** Data for processing follows **

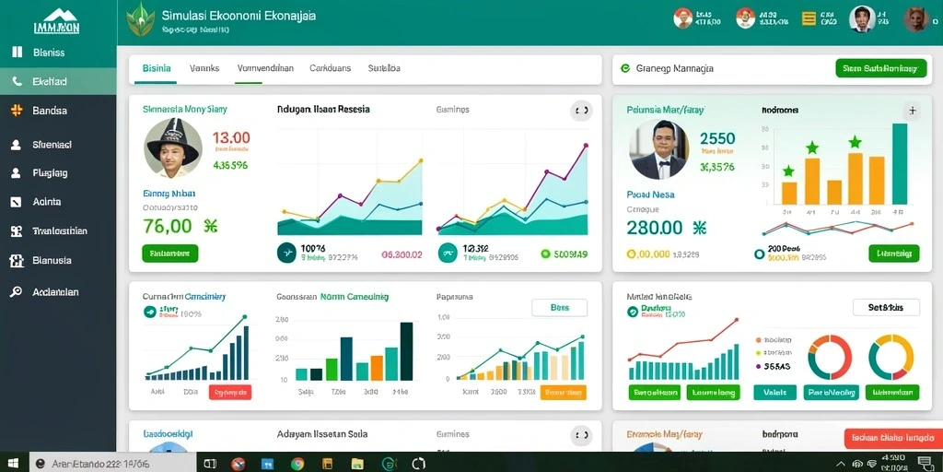
Task: Click the man in hat profile photo
Action: click(x=172, y=148)
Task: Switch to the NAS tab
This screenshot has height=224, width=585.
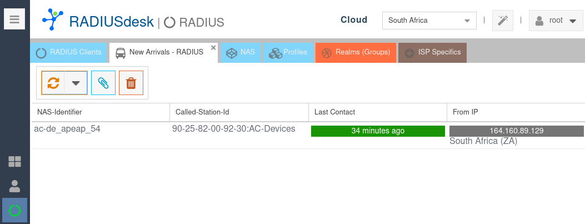Action: [241, 52]
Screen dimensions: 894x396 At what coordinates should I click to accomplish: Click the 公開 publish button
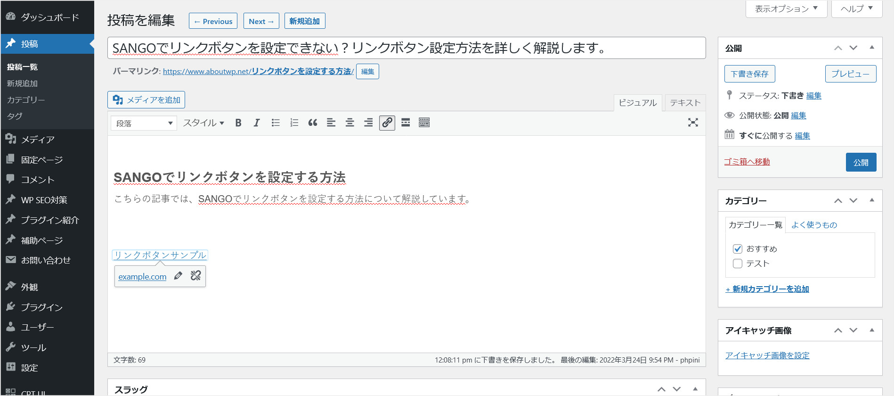[861, 162]
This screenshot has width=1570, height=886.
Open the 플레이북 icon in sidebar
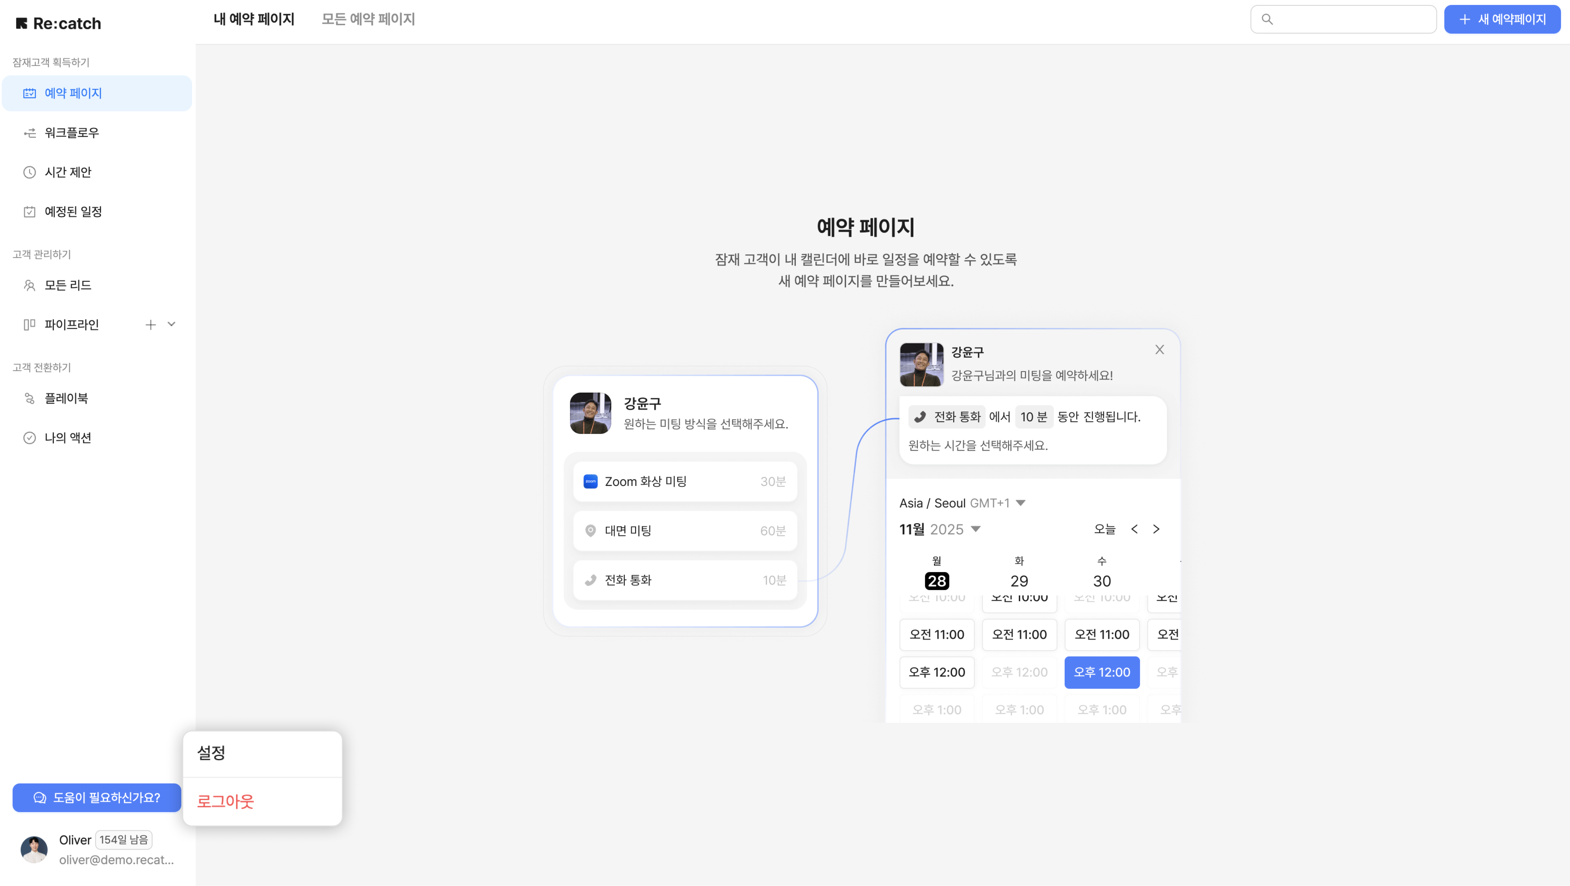[29, 399]
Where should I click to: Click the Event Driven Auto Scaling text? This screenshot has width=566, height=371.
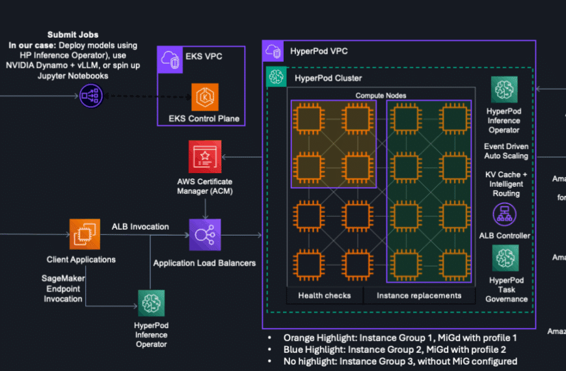[x=505, y=151]
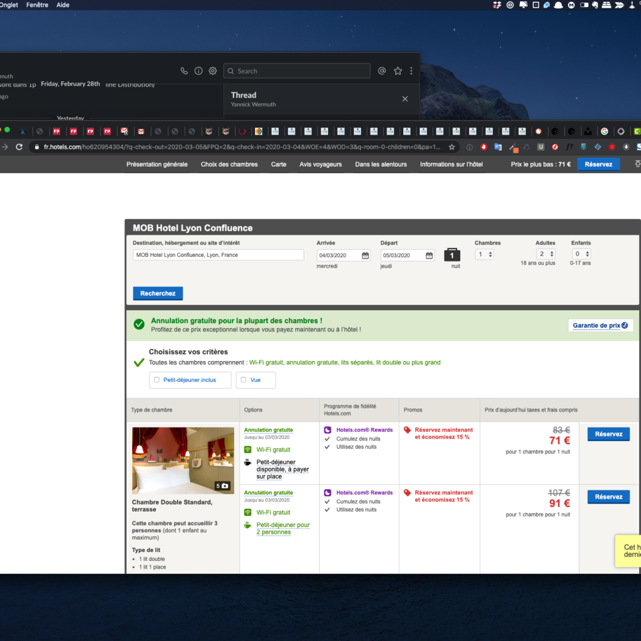
Task: Switch to Choix des chambres tab
Action: (x=229, y=165)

** End of Data for processing **

What you are asked to do:
Set down only the lines from the one with "Screen dimensions: 894x396" through the end of the entries, exactly as they appear, leaving out each picture.

Task output:
Screen dimensions: 894x396 At what coordinates should I click to accomplish: Click the 公開 publish button
[861, 162]
This screenshot has width=1570, height=886.
Open the 플레이북 icon in sidebar
[29, 399]
Where should I click to: Click the Event Driven Auto Scaling text? This screenshot has width=566, height=371.
[x=505, y=151]
Task: Switch to Choix des chambres tab
Action: (x=229, y=165)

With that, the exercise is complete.